**To do:** When you reach the line that contains "Task: Open the", set down that line and every one after it through the end of the records, exactly as written and with no pictures.

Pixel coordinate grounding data
□ □ □

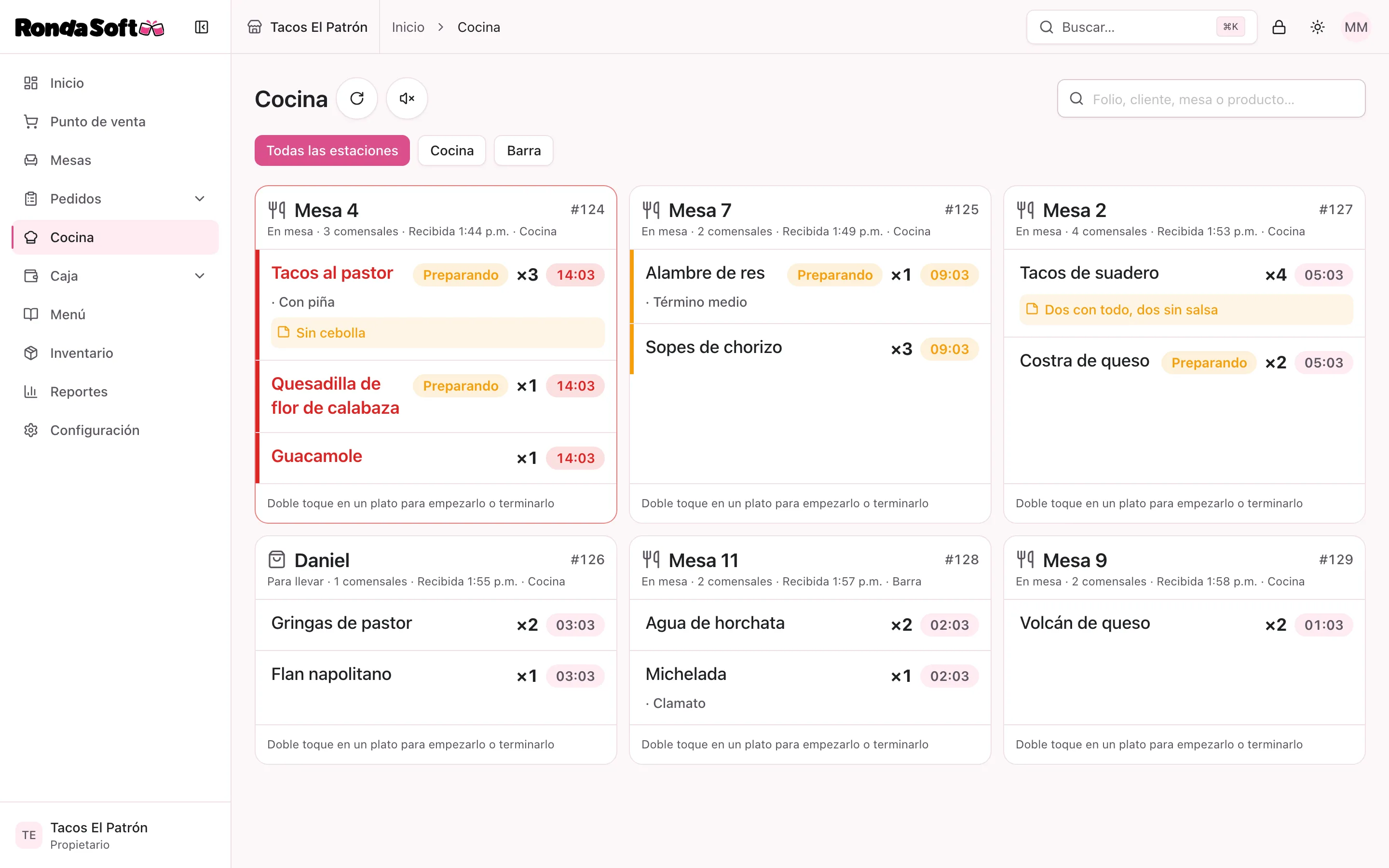
Task: Expand the Pedidos submenu chevron
Action: tap(200, 199)
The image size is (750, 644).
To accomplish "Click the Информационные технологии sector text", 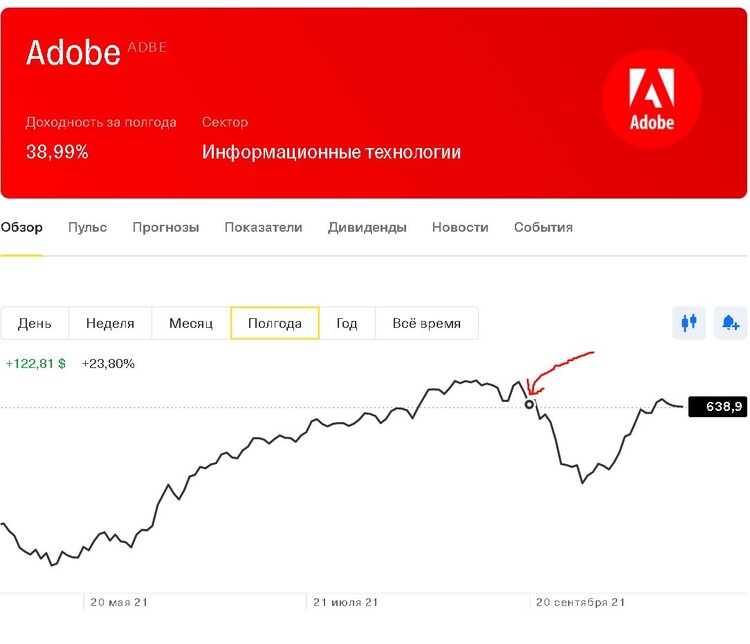I will tap(331, 152).
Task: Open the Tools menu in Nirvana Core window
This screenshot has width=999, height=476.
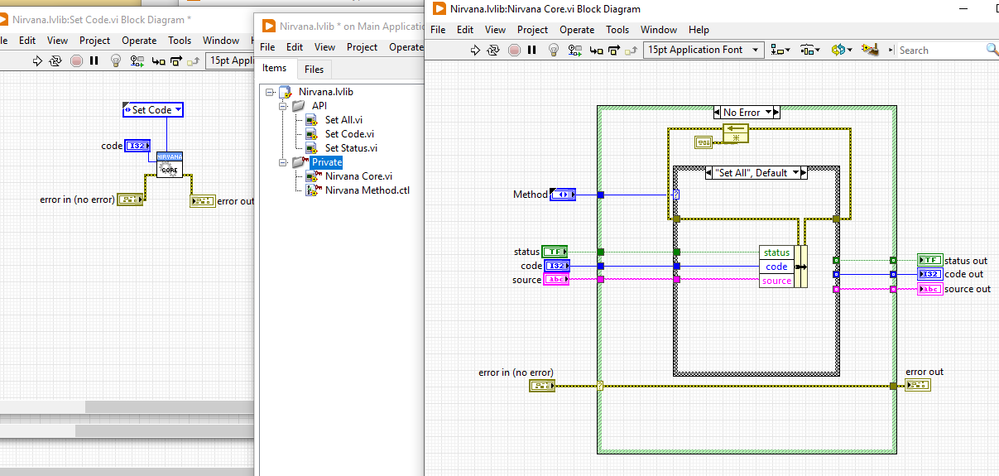Action: click(618, 30)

□ □ □

**Solution to this problem:**
Task: Open the Tools menu in Nirvana Core window
This screenshot has width=999, height=476.
Action: click(618, 30)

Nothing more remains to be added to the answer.